Third, performance appraisals of C-Suite down to the floor level providers need to be tied to successful implementation of readmission reduction and transitional care outcomes. Studies point out that positive reinforcers, even in small amounts, can motivate team members to embrace new and better work practices. Without such incentives, employees often regress to their old previously reinforced ways of working, once the initial enthusiasm for Adherence Improvement/Readmission Reduction/Transitional Care Management dies down.

Fourth, Improvement Teams should have no more than six to nine members who are trained as Adherence Management (AdM) Master Trainers per hospital. The timeline for training and launching an Adherence Management/Readmissions Reduction project should be no longer than four to six weeks. The bigger the team, the greater the chance team members will have competing interests and the harder it will be to agree on the aims and goals of the adherence mission. Adherence Management Master Coaches can move through a department, unit, or nursing division to teach nurses, nurse educators, pharmacy, and other members of the transition care team in the use of the Consequence Analysis™, Reinforcement Survey™, and Adherence Improvement Plan™.

Looking for the Unplanned Readmission Reduction Miracle

Understanding why most of our patients should follow their plan of care, for them, is not an “AHA!” moment.  Patients do not suddenly “see the light” following a Teachback session.  They just want to go home and resume their lives.  A fifteen to thirty minute Teachback session will almost never change the two or three or four decades of the patient’s self-injurious behaviors (e.g., smoking, over eating, etc.) which ARE positively reinforcing to them every time they light up or take a bite.

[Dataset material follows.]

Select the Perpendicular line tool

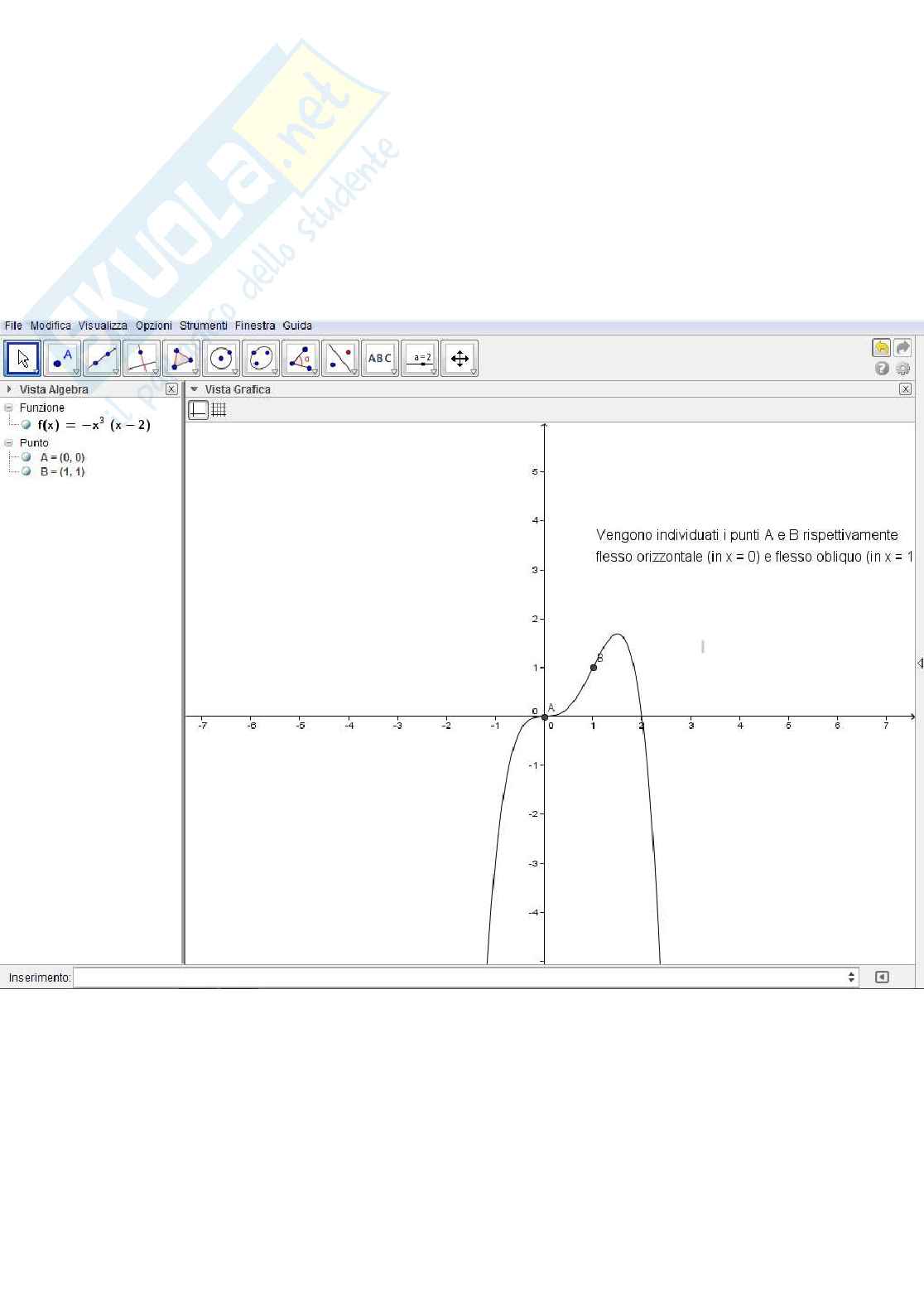(142, 359)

Following HEN 1.0, there was an almost universal cry from all of the HEN Partners and hospitals to require all nurses to “Be Certified in Teachback…  Every patient should have Teachback before discharge.”

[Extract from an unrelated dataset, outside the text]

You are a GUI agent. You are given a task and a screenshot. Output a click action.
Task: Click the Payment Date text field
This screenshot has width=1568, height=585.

I don’t disagree with this sentiment.  Universal Teachback alone, however, even if every nurse in America is certified, will not achieve the targeted 20% reduction in all-cause 30-day readmissions.  Behavior change, for both professionals and patients, takes training and time.  Providing Adherence Management Coach Certification will instruct direct-care professionals how to recognize “at-risk” patients, how to evaluate the negative consequences in the discharge plan of care, from the patient’s perspective, and how to develop and implement an Adherence Improvement Plan.  However, as with most hospital based patient education programs, if the Adherence Improvement Plan stops at the front door of the hospital, there may be some improvement in adherence, but as Dr. Ivar Lovass pointed out a half-century ago, “All behavior returns to baseline.”  New habit such as taking medications as prescribed, maintaining a salt restricted diet, exercise, etc., requires positive reinforcement as long as you want the new habit to continue.

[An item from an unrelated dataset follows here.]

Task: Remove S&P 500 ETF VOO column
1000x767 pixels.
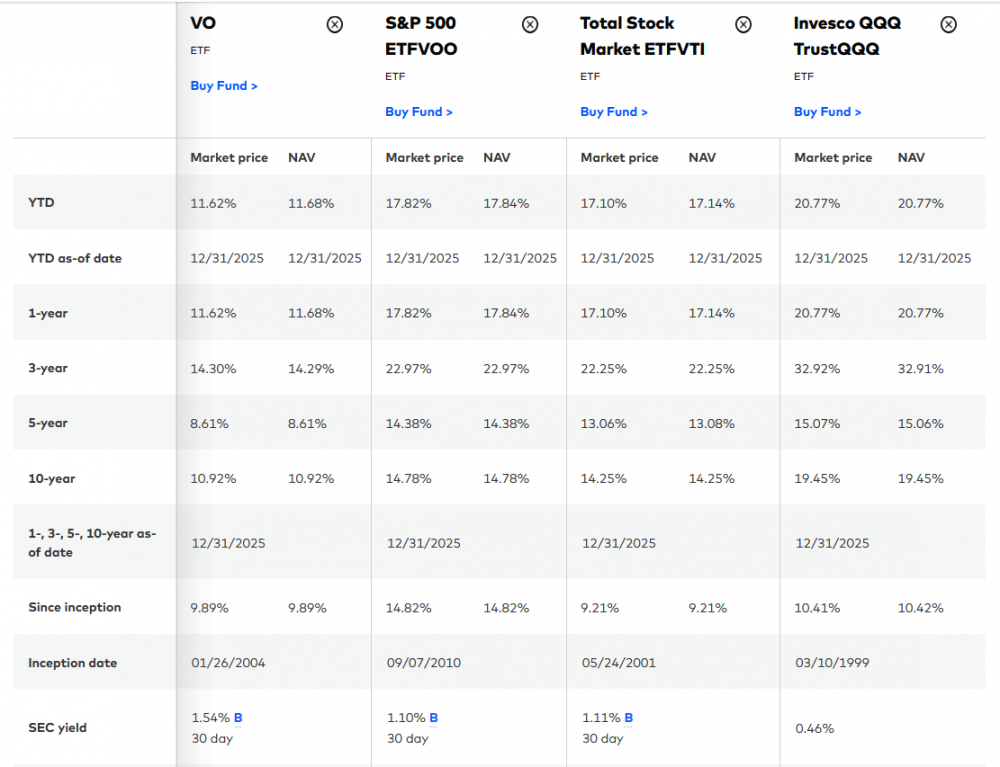Action: pyautogui.click(x=530, y=25)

We have to rethink the post-discharge period and what US lawmakers and the Center for Medicare and Medicaid meant when they wrote, “Improving readmission rates is the joint responsibility of hospitals and other clinicians…”  Changing patient behavior is the responsibility of health services professionals.  The most appropriate tool for doing that is a clear understanding of why people do the things they do and how to shape, reinforce and change behavior.  We do that through Adherence Management (AdM™) Coaches.